Having some builds is better than none, so if we can only have 32-bit let's have those. But in the long run we definitely do need 64-bit Windows builds as well. Also for large file support, which we've been too lazy to implement for 32-bit, but which we get without effort for 64-bit.

And I'd like us to have Cygwin builds too, and to see if we can get --fork working there.

solardiz avatar Sep 08 '17 20:09 solardiz

Also for large file support, which we've been too lazy to implement for 32-bit

IIRC @jfoug (perhaps me too, I can't recall) invested some time in supporting large file support. I believe it's been mostly or fully there for years, for both win32 and Linux.

magnumripper avatar Sep 08 '17 22:09 magnumripper

Oh, you're right - looks like jumbo does have large file support. Thanks!

solardiz avatar Sep 08 '17 22:09 solardiz

Even if we use Cygwin, the AVX2 alignment problem with GCC + Windows combination will remain, correct?

It seems that 64-bit Cygwin toolchain does not suffer from this problem. I haven't actually confirmed this though.

kholia avatar Dec 05 '17 12:12 kholia

It seems that 64-bit Cygwin toolchain does not suffer from this problem.

It does not. Nor does the 32 bit, btw ;) I use both forms of cygwin in my testing.

Fork works under cygwin. Fork would build under mingw, but we NEVER got it working. The stack alignment issue hit cygwin at one time (long ago before I started using it), There were sprinkling of comments still out there. But that has long since gone away.
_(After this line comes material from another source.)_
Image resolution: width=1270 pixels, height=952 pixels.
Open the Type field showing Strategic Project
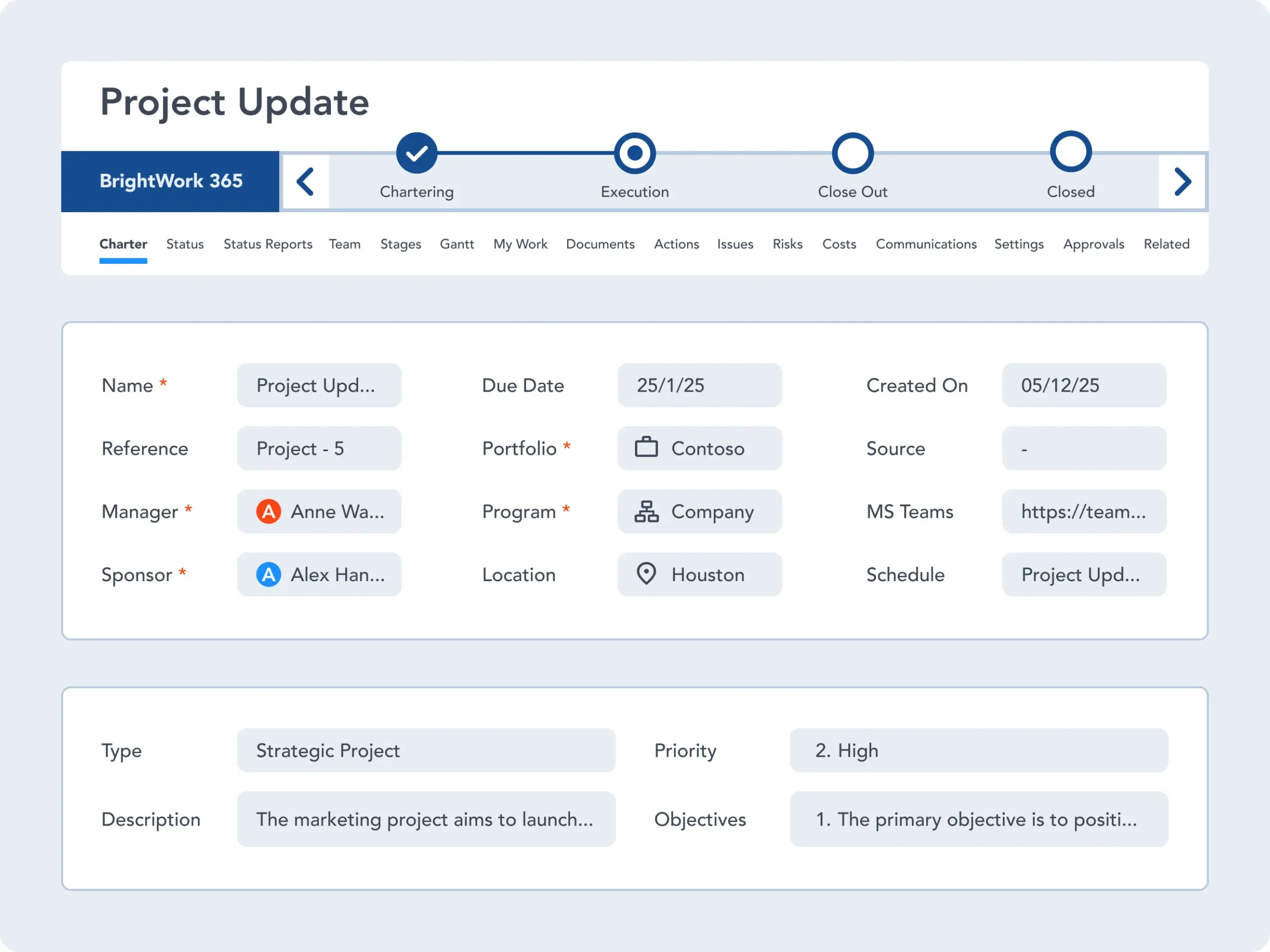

The only caveat was in some OMP regions, there were still alignment issues, but those were worked around under cygwin.

We have had AVX2 support a long time for both 32 and 64 bit builds on cygwin. As for performance, there is a very noticeable improvement going from 32 to 64 bit. in cygwin. 10 to 30% is usual, average is probably in the 15% range. There are many formats where the speed change is pretty much nothing. There are some where it is huge. One other big key, is speed of oSSL. The oSSL builds for 64 bit are quite a bit faster. They use MMX/SSE for 64 bit registers, etc, speeding up a lot of stuff, while I am not sure that is done in the 32 bit builds. So yes, there is a noticeable difference. I personally used 32 bit a long time, because not all items were supported on cygwin64. Also at that time, I was still using MinGW, and even though the 64 bit mingw was there, getting it to work was like spotting a unicorn. But then I switched over to cygwin, still built in 32 bit, but did a bit of work on 64 bit, and switched over (very easy to install, and simply works), patched a couple things in john, and have never really looked back.

jfoug avatar Dec 05 '17 13:12 jfoug

Large file support should be there for all systems supporting it. Hell, it is even there for that dinosaur sparc 32 bit system, lol (AND for Vc 32 bit). So it has been there a while. It was a combination of ./configure probing for many possible usable functions, and then packing that knowledge into a single spot in the code (common, misc, I do not remember), and then the large file stuff simply works.

Yes, for some older systems like cygnus (i.e. DOS), it probably would not be there, but anything newer than a TRS80, and it should work fine.